Posse et al. [14] have proposed \(\pi _{klt}\)-calculus as a real-time extension of \(\pi \)-calculus and study a notion of time-bounded equivalence. They have developed an abstract machine for the calculus and developed an implementation based on this abstract machine for the \(\pi _{klt}\)-calculus in a language called kiltera. The replication operator of the original \(\pi \)-calculus is missing in this work.

The work of Yi [17] shows how to introduce time into Milner’s CCS to model real-time systems. An extra variable \(t\) is introduced which records the time delay before a message on some channel \(\alpha \) is available, and also a timer for calculating delays. The idea is to use delay operators to suspend activities. In our opinion, it is much harder to specify real-time systems using delays. Our approach provides a more direct way of modeling time in \(\pi \)-calculus via clocks, and also can be used to elegantly reason about delays.

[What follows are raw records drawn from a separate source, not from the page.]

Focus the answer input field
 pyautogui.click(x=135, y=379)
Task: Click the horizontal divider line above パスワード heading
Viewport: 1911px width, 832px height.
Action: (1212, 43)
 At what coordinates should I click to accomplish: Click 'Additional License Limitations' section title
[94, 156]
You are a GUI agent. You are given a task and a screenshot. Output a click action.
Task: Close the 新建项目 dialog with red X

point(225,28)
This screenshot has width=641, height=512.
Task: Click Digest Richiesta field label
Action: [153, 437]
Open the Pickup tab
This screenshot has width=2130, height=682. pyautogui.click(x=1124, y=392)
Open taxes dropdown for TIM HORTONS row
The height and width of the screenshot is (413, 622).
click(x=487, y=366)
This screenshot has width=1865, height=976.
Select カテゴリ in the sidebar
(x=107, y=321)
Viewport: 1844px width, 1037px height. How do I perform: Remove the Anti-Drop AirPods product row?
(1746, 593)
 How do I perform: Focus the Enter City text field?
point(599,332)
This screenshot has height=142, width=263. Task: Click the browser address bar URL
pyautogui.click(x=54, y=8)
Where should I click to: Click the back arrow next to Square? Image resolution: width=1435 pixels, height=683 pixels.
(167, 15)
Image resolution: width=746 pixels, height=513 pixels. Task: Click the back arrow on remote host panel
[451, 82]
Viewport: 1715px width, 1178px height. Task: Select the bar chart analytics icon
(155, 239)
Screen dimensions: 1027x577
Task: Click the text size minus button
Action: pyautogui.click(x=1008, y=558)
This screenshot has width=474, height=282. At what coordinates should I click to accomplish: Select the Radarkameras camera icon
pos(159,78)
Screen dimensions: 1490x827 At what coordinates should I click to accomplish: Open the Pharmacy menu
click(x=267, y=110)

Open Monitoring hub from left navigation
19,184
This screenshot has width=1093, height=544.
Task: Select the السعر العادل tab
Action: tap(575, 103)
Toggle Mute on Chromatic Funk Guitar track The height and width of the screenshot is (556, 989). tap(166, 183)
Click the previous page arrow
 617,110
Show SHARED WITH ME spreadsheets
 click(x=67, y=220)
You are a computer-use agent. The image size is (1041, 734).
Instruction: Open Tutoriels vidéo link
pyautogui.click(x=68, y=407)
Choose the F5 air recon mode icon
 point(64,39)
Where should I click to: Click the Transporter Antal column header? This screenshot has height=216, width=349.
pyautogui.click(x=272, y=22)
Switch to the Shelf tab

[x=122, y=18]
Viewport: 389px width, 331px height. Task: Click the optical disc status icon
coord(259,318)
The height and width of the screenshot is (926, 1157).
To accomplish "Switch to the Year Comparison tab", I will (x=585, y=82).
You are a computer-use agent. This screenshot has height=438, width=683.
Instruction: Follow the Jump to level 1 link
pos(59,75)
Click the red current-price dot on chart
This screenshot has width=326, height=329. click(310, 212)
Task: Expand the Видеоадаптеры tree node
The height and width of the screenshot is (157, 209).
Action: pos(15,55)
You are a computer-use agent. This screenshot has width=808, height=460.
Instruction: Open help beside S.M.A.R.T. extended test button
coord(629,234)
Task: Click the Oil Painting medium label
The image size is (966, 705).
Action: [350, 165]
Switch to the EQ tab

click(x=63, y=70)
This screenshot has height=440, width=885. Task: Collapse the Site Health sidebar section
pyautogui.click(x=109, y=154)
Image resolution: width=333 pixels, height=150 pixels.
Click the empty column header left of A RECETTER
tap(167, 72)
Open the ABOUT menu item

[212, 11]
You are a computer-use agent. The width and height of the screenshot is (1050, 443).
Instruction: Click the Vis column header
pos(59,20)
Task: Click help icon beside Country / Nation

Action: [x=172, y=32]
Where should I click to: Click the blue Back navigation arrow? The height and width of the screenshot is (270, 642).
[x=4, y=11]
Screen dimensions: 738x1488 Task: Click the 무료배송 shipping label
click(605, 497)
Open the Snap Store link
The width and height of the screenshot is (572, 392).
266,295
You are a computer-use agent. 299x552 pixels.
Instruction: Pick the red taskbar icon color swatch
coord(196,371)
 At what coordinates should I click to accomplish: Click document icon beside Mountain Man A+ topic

The proposed timed \(\pi \)-calculus is an expressive, natural model for describing real-time, mobile, concurrent processes. It preserves the algebraic rules of the original \(\pi \)-calculus, while keeps the expansion theorem simple.

With respect to future work, we would like to extend our timed \(\pi \)-calculus with other continuous quantities; so that more complex systems as well as CPS can be expressed. While we have used our calculus for modeling and verifying the railroad crossing problem [15], we would like to model the generalized railroad crossing (GRC) problem in our calculus and use it for verifying properties of the system.